The current findings have implications for understanding the development of health risk behavior. By demonstrating that the program improved parental monitoring, and that experimentally-induced changes in parental monitoring accounted for program effects to reduce substance use, the current study provides further evidence for the role of monitoring in the development of some health risk behaviors. The findings are consistent with Problem Behavior Theory (Jessor & Jessor, 1977), in which strong parental-environmental controls, such as high levels of parental monitoring, shape problem (e.g., substance use) or prosocial adolescent behaviors.

The program effects on substance use through parental monitoring are interesting to consider in the context of the nature of the program. Unlike many programs that have demonstrated change in substance use (e.g., Bauman et al., 2001; Spoth, Clair, Shin, & Redmond, 2006), the NBP did not specifically address substance use nor parental monitoring of substance use. Most sessions focused on increasing effective listening skills, attention to positive behaviors, and effective discipline strategies (e.g., clear expectations; fair, meaningful and consistent consequences) and positive post-test program effects occurred on mother-child relationship quality and effective discipline. One possible explanation of the program effects on parental monitoring six years after the program is that short-term improvements in mother-child relationship quality increased the amount of youth-initiated sharing of information about friends and activities. It may also be that the parenting skills learned when offspring were in middle-to-late childhood provided a foundation for effectively monitoring health risk behaviors when it was developmentally appropriate. Alternatively, as mothers became more effective disciplinarians, youth may have been more likely to expect that their health risk behaviors would be monitored and that misbehaviors would have consequences (Lochman & Wells, 2002).

An important step in program dissemination is to identify and preserve core elements of the program that are critical to implement with a high degree of fidelity for positive program effects to be achieved. The current findings add to evidence on the role of positive parenting as a mediator of short-term (Tein et al., 2004) and longer-term (Zhou et al., 2008) program effects and support the view that the program components linked to improving parenting skills are central for achieving the positive effects of the NBP. Implementation efforts in community settings should ensure that these components are delivered with a high degree of fidelity.

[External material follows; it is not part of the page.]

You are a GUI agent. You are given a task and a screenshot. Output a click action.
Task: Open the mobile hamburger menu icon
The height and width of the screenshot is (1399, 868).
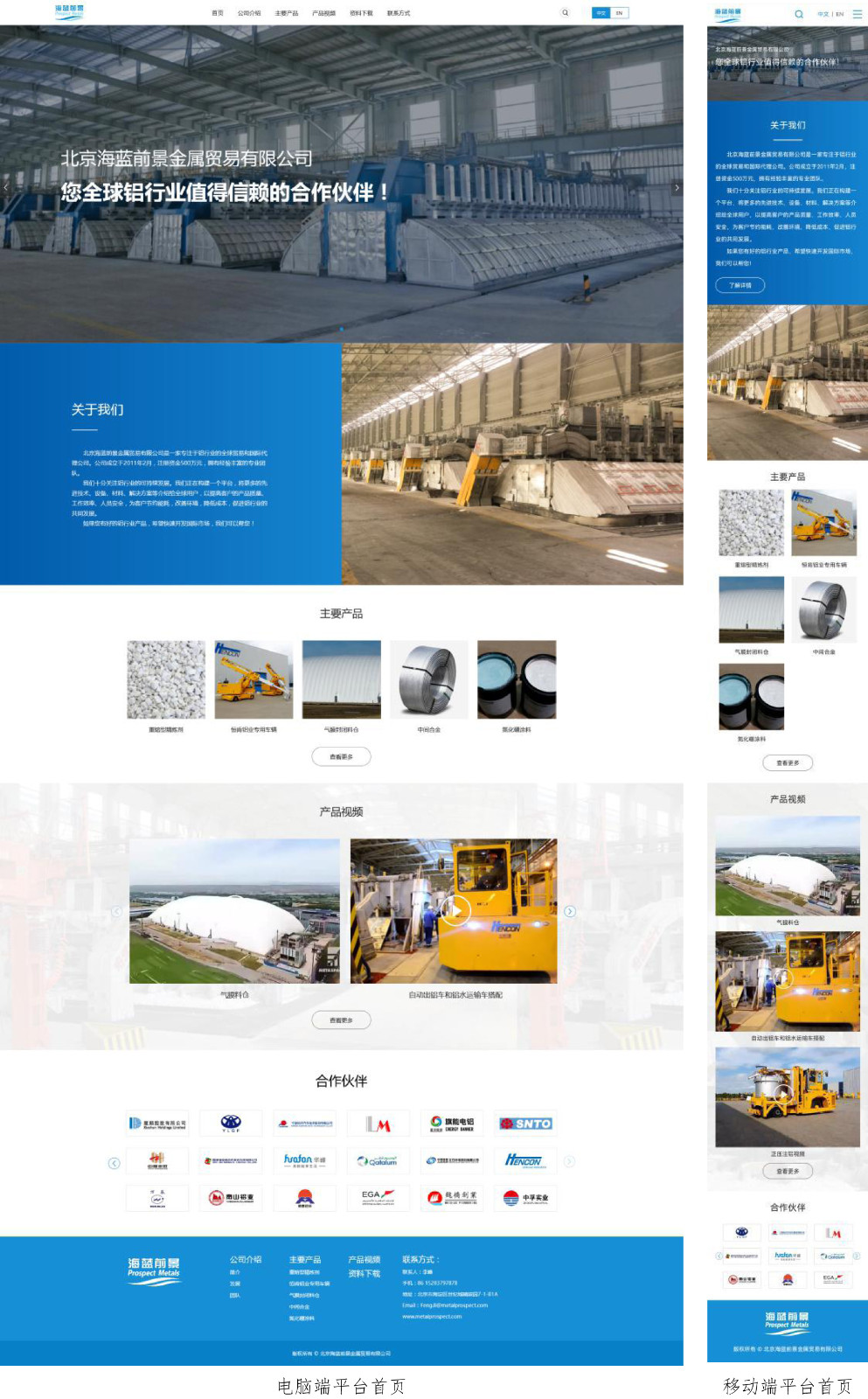858,14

For youth in families that received the MP only and who had high levels of risk, adaptive coping mediated program effects to reduce risky sexual behavior. Because adaptive coping skills were not taught in the MP, this effect needs to be explained through program-induced improvement in parenting. This explanation is consistent with prior correlational research that has shown that parental acceptance is related to higher levels of active coping (e.g., Kliewer, Fearnow, & Miller, 1996) and our research that showed that program-induced improvements in positive parenting led to improvements in youth coping (Velez et al., in press). The effect of adaptive coping to reduce risky sexual behavior may be due to youth’s use of coping to identify and prepare for risky situations and choose behaviors that are likely to result in less adverse outcomes (Pedlow & Carey, 2004).

For the risky sexual behavior analyses, it was surprising that participation in the MPCP condition did not increase coping, given that the MP condition alone affected adaptive coping at the same time point, and that the child component of the MPCP directly targeted increases in adaptive coping. An explanation of this puzzling effect will require additional investigation. In addition, the finding in the risky sexual behavior analyses that program participation led to decreases in adaptive coping for low-risk adolescents who were in the condition that included the MP only and the finding across all analyses that program participation led to increases in negative errors for those at low levels of risk are puzzling. These findings highlight the importance of including risk as a moderator of intervention effects and suggest that prevention scientists should exercise caution in including these mediators as targets for change in programs for low risk youth.

The lack of support for a mediational role of adaptive coping and negative errors on substance use is inconsistent with findings of correlational research that coping and negative errors are related to substance use (Wills & Filer, 1996). When active coping and negative errors were tested in single mediator models, their effects remained non-significant; thus, the lack of significant findings cannot be attributed to shared predictive variance in the multiple mediator models. Measurement choices may explain the lack of significant effects. The four-item measure of negative errors may have been insufficient to capture the range of errors that youth have about stressful events. Also, the coping measure assessed coping across multiple events, some of which may not have been highly stressful to the individual youth.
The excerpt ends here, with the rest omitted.